Текст книги "Матрос Капитолина"
Автор книги: Сусанна Георгиевская
Жанр: Книги для детей: прочее, Детские книги
Возрастные ограничения: +12
сообщить о неприемлемом содержимом
Текущая страница: 4 (всего у книги 4 страниц)
4
Землянка.
Повернувшись щекой к слюдяному окошку с видом добитого обстоятельствами человека, сидел наш маленький капитан.
Против него, опустив голову и зажав ладони коленками, незнакомый мне человек. Лицо у него интеллигентное, остроносое, молодое.
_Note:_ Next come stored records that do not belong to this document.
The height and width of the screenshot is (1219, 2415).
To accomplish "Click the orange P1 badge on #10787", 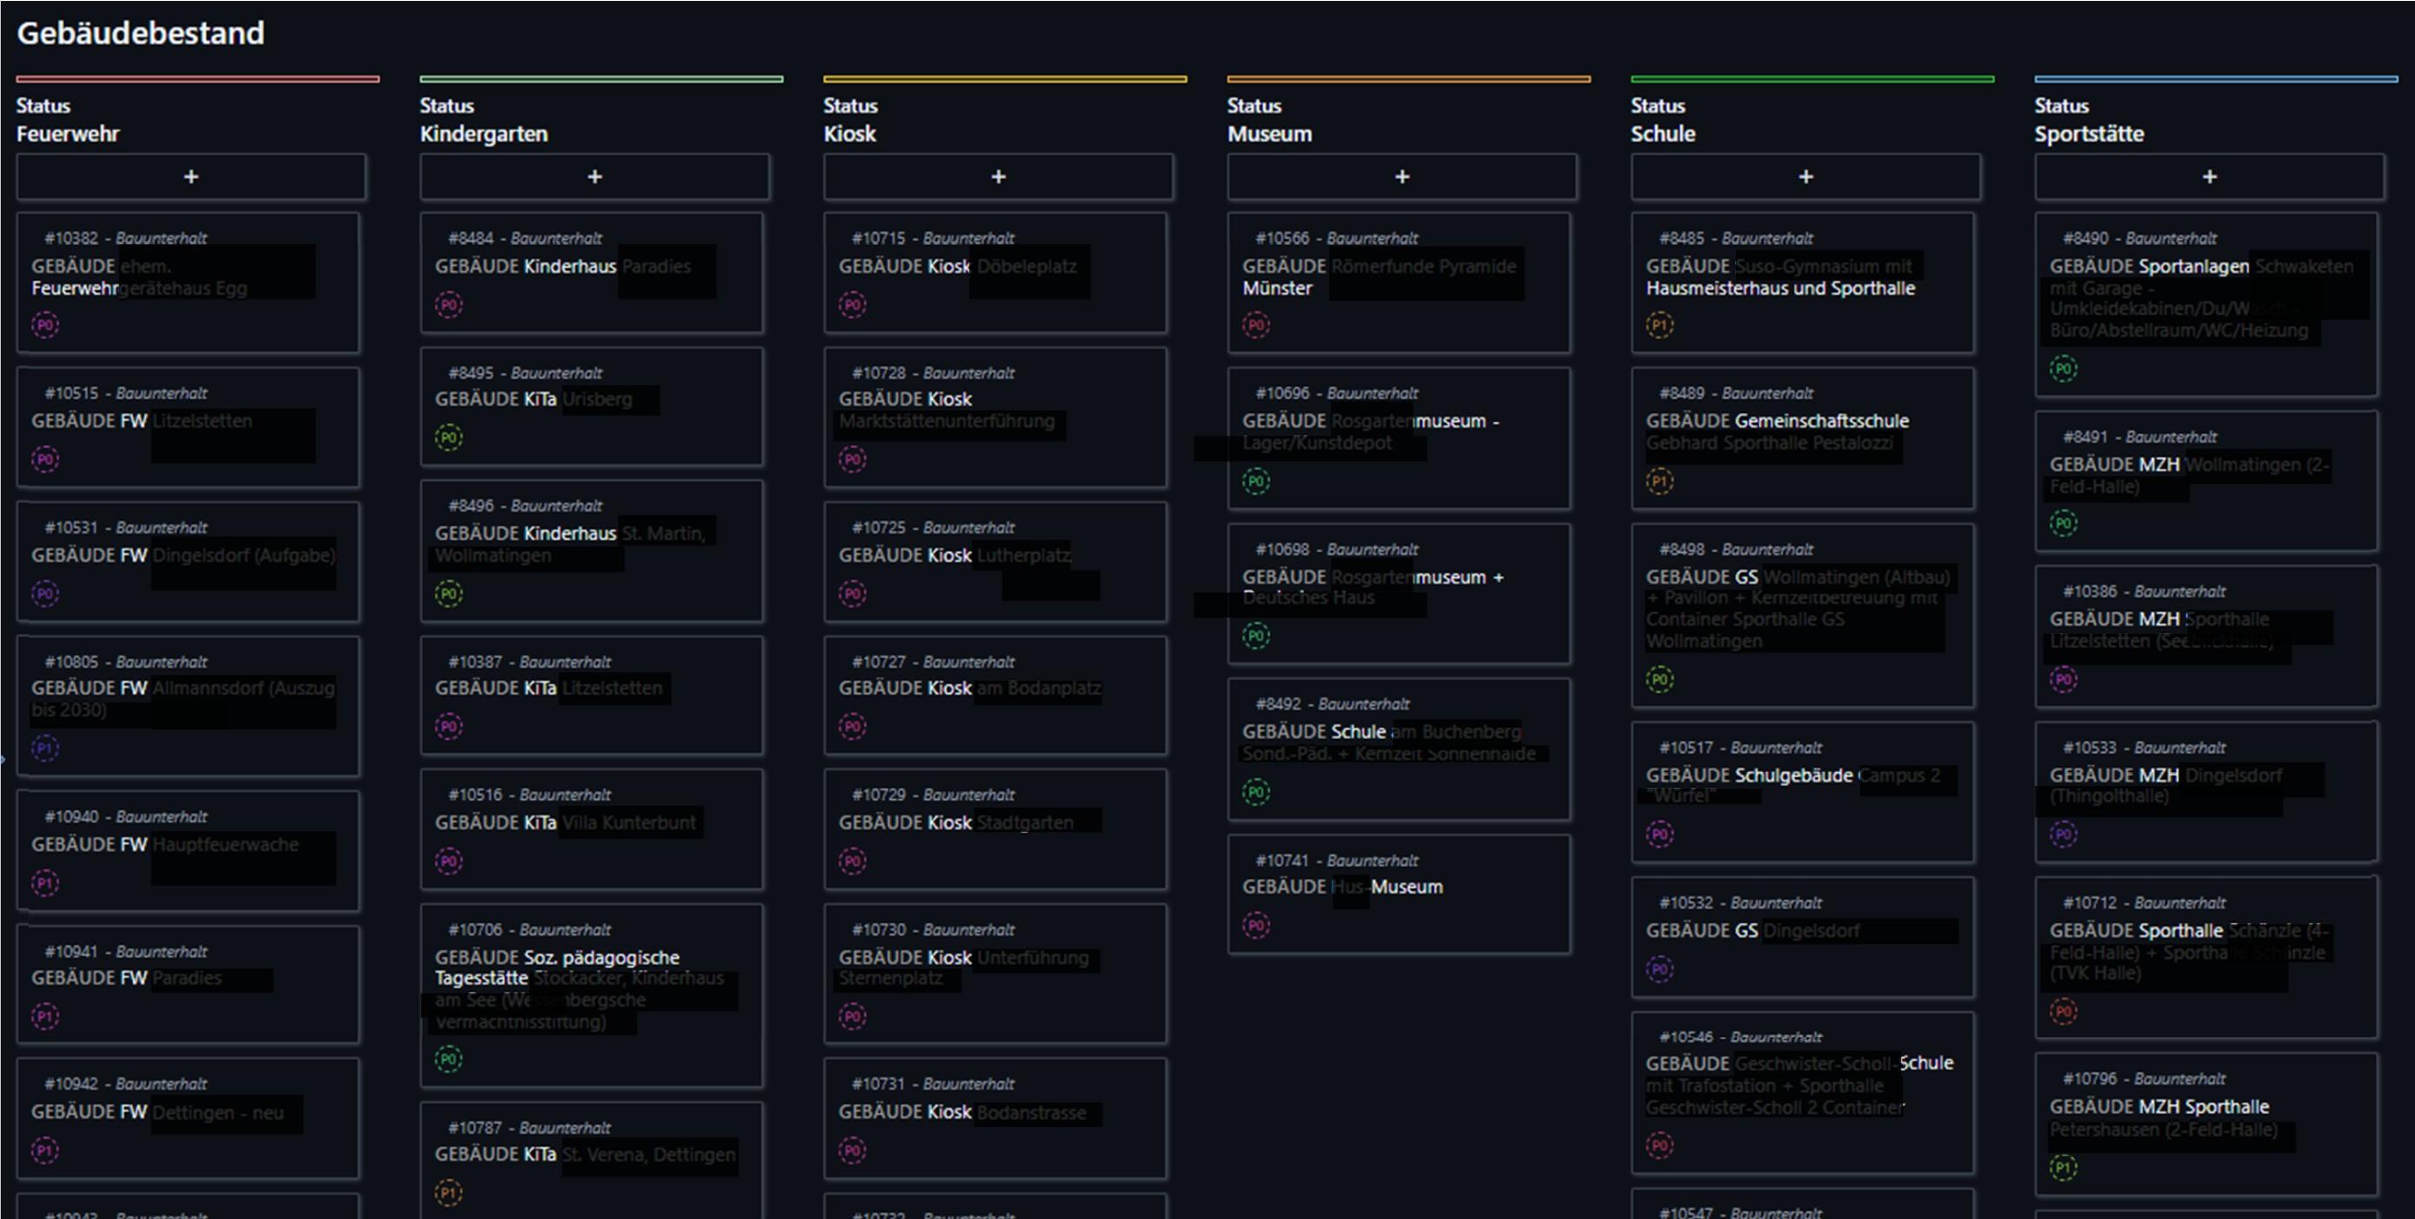I will tap(448, 1193).
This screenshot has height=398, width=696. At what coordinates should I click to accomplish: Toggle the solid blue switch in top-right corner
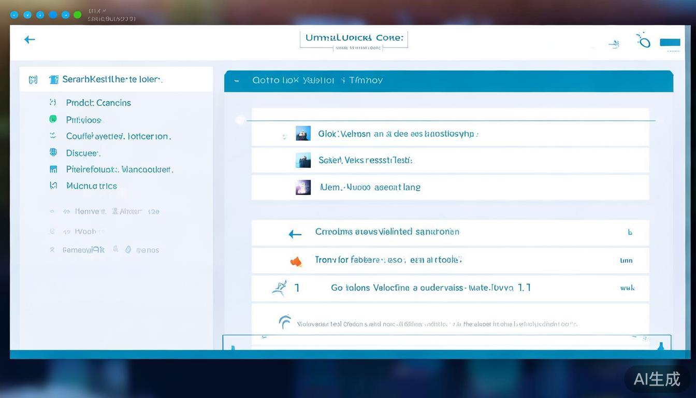coord(670,42)
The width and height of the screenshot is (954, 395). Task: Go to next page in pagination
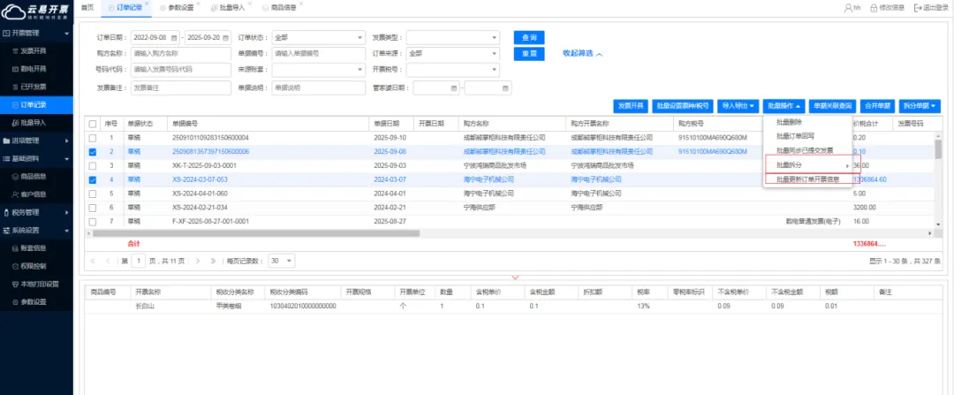click(x=197, y=261)
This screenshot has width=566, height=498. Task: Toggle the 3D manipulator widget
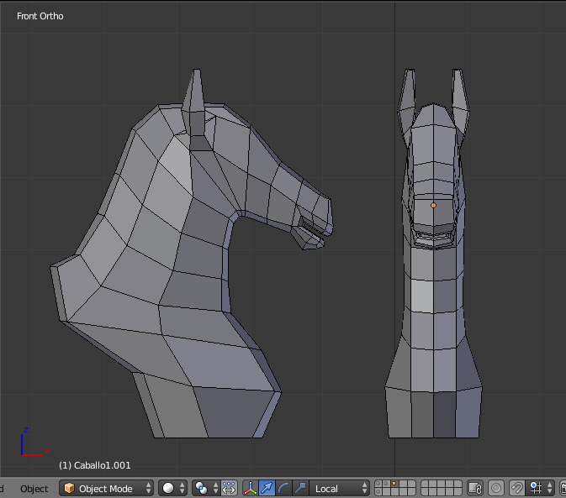tap(251, 488)

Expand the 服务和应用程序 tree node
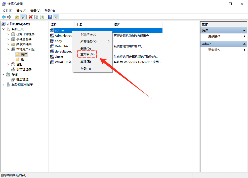[4, 84]
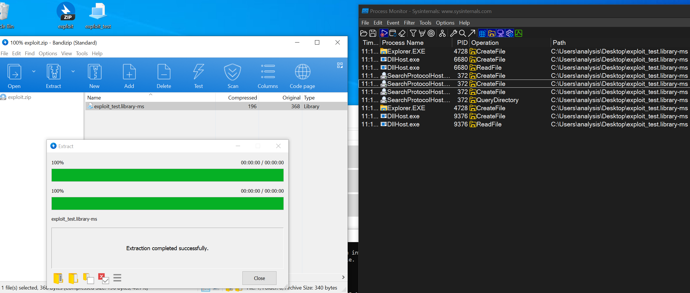690x293 pixels.
Task: Open the hamburger menu in Extract dialog
Action: [x=117, y=278]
– Мы вас ждем, Великанова… Разумеется, если сумеете уделить нам минуту внимания, – хохотнув от ярости, сказал мне маленький капитан. – Без вас мы в данном конкретном случае, увы, обойтись не можем… Увы!.. Мы действительно без вас обойтись не можем. – Голос его осекся. – Вы готовы, надеюсь? Совершили свой утренний туалет?.. Битте, долметчер [3]3
Пожалуйста, переводчик (нем.).
[Закрыть], – сказал он, обратившись к немцу.
– О-о-о, фрейлейн!
Вопль любезности. Голова затикала.
Это был первый немец, которого я увидела за время войны. Немец! Один из тех, кто убил моего отца. Один из тех, по воле которого голодает нынче в осажденном городе моя мама!..
– О-о-о, фрейлейн!
Живой. Настоящий немец… Что же это такое?! Лейтенант Ситников выезжал столько раз с Озеровским на передовую, прочел десятки, нет, сотни листовок. Но на его голос не перебежал ни один немец! А вот этот перебежал. Примчался!.. Сидит и смотрит на меня, не отрывая глаз.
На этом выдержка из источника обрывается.